Ce qui est notable, c’est que ce je peux être amené à mettre en phrase là-dessus pour elle, ce n’est pas tant des interprétations qu’une mise en récit de tout ceci ; c’est reçu de sa part par un « si c’est vous qui le dites ! », quelque chose, je crois, que vous avez dû entendre de la part de vos patients « si c’est vous qui le dites ! ». En même temps ses insomnies, non seulement ne cèdent pas mais elles auraient plutôt tendance à s’accroître, ce qui je dois dire ne me met pas forcément à l’aise.
Je suis donc tout bêtement amené à lui dire ceci : c’est qu’il n’y a aucun problème, elle peut sans aucune difficulté prendre un autre analyste en même temps que moi, ça ne me fera aucun problème. Et elle revient le lendemain en me disant – « J’ai bien dormi cette nuit ».

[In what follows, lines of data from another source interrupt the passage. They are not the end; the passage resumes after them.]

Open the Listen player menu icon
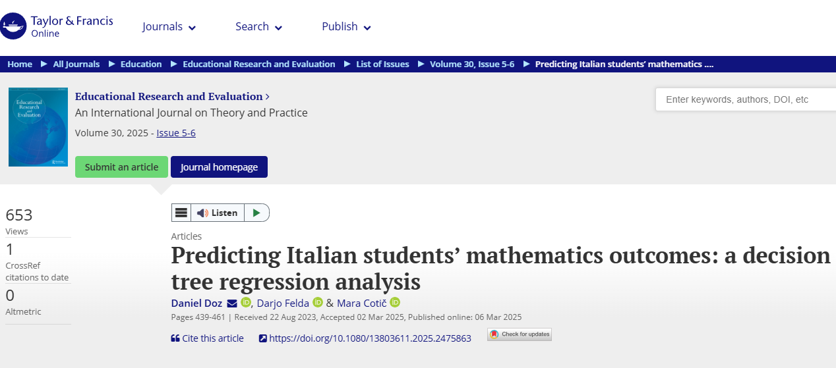The width and height of the screenshot is (836, 368). pyautogui.click(x=181, y=213)
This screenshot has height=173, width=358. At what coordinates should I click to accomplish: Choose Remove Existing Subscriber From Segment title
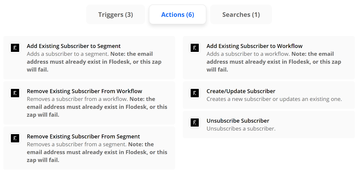tap(83, 136)
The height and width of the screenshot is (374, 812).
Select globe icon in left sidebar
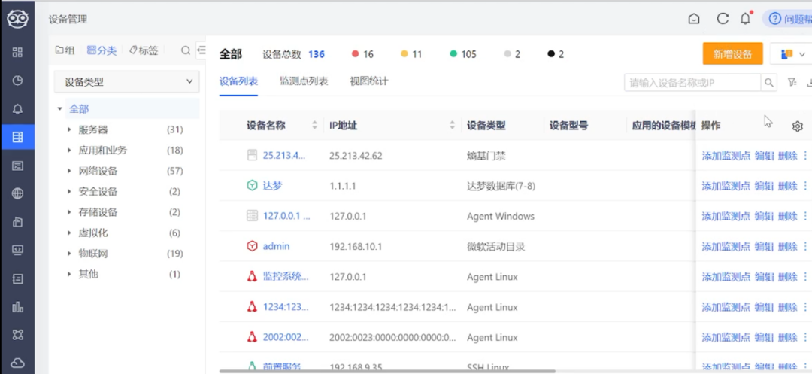coord(17,193)
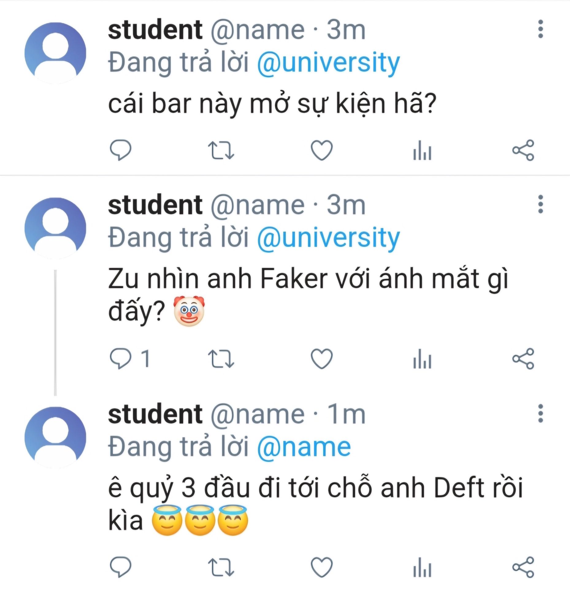Screen dimensions: 570x589
Task: Open the blue @name mention in the last tweet
Action: point(304,447)
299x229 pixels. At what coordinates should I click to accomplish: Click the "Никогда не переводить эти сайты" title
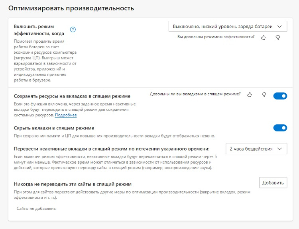tap(73, 184)
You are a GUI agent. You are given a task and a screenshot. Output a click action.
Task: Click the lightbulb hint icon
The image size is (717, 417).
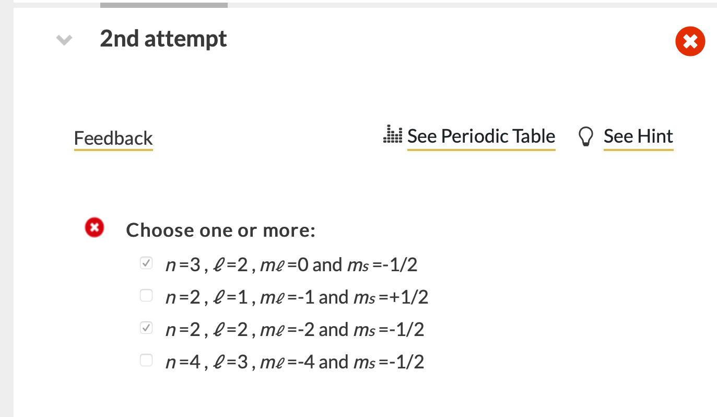[585, 136]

Ceci donc, je dirais concernant la tentative que nous pouvons exercer pour restituer à une jouissance acceptable un phénomène qui ne concernait en rien cette tentative de suicide de la mère, suicide qui néanmoins n’a pu s’intégrer, prendre place que dans une économie qui concerne évidemment la perte de l’objet, le fait qu’il pourrait ne jamais réapparaître, l’abandon, la solitude réelle dans laquelle elle s’est trouvée. L’authenticité de ce traumatisme pose la question : comment tenter de réinscrire donc la relation à cet objet dans le cadre légitime de la parole, du discours, et je vous fait encore une fois remarquer que ce que nous appelons le rapport à l’environnement - le rapport à l’environnement on en parle tout le temps- le rapport à l’environnement, nous nous savons ce que c’est, pour nous c’est l’autre. C’est ce qui fait que pour nous le monde nous paraît accueillant, placide, préparé à la jouissance, familier, et ce qui fait aussi bien que certains d’entre nous voudront une jouissance plus forte et se feront explorateurs par exemple, c’est-à-dire voudront se confronter à un réel qui ne soit plus ainsi autrifié, préparé, tranquille. Ils auront envie de goûter cette jouissance. On pourrait remarquer encore, mais c’est accessoire, que ceux qui se sont particulièrement livrés à ce genre d’exploration, c’étaient les botanistes entre autres, c’est-à-dire ceux décidés et capables de mettre un nom sur des éléments naturels et donc réels qui jusqu’ici n’en avaient pas.
Voilà donc ces quelques remarques qui se veulent contributives, et merci pour votre attention.